Required to Be Absent:

Argemone Oil and Mineral Oil

  • All brands were found to be free of both argemone oil and mineral oil.

Physical Observations/Tests

Physical observations on the 10 samples were made by laboratory scientists. The oil has to be clear and free of rancidity, adulterants, sediments, suspended and other foreign matter, separated water and added colouring and flavouring substances.

All brands scored equally well on this parameter.

FOR GENERAL QUALITIES

Marking/Labelling

The following details shall be marked on each

pack:

  1. Name of manufacturer/marketer/importer
  2. Batch number, month and year of manufacture
  3. Net quantity
  4. The statement that the product is ‘free from argemone oil
  5. Nutritional information
  6. The words ‘best before’ (month and year)
  7. Maximum retail price (MRP)
  • All brands have given the necessary information on their packs.
  • All the brands have mentioned nutritional values of the groundnut oil on their packaging.
Packing

The groundnut oil should be packed in food-grade material that does not affect the properties of the oil and at the same time maintains the shelf life of the product. As far as possible, the product shall be either in such packages that can be recycled or packed in reusable and/or biodegradable materials. Most of the brands were in polypack or plastic bottle of one-litre capacity. Dhara was in Tetra Pak.

Net Weight

All brands were found to exceed the claimed quantity.

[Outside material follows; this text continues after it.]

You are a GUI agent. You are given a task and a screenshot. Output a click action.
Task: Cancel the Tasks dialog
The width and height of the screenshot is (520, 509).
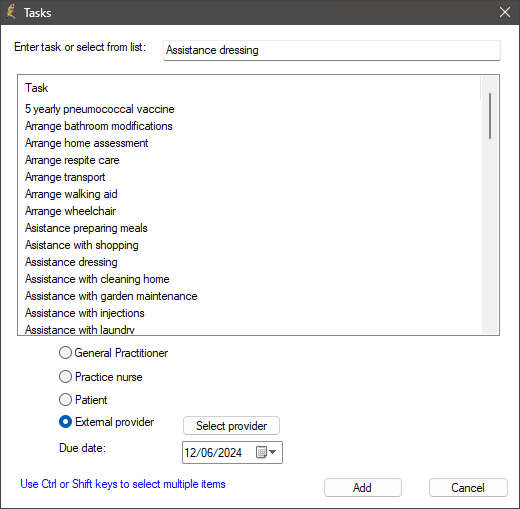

How To Mix and Match Your Oils

One of the most important things to keep in mind is that oil behaves differently when heated – it changes texture, colour, taste and nutritional properties. When the oil reaches its smoking point, a lot of the nutrients are destroyed and it can sometimes form harmful compounds. The only way to ensure that you consume healthy oil is by switching between two-three of them – for instance, by using groundnut oil one month and then using sunflower oil/mustard oil in another. Any single oil alone is not preferred. Blending oils is another option, whereby you take equal proportions of different oils in one container and then use it. This way you do not get prolonged exposure to the side effects of one type of oil and also get the benefits of different oils. You could also have two or more different kinds of oils in your kitchen which you could use for different purposes. For example, you could use olive oil for salads, groundnut/rice bran oil for frying, and mustard/ soybean/sunflower oil for other cooking purposes. This will let you avail of the health benefits offered by each oil brand.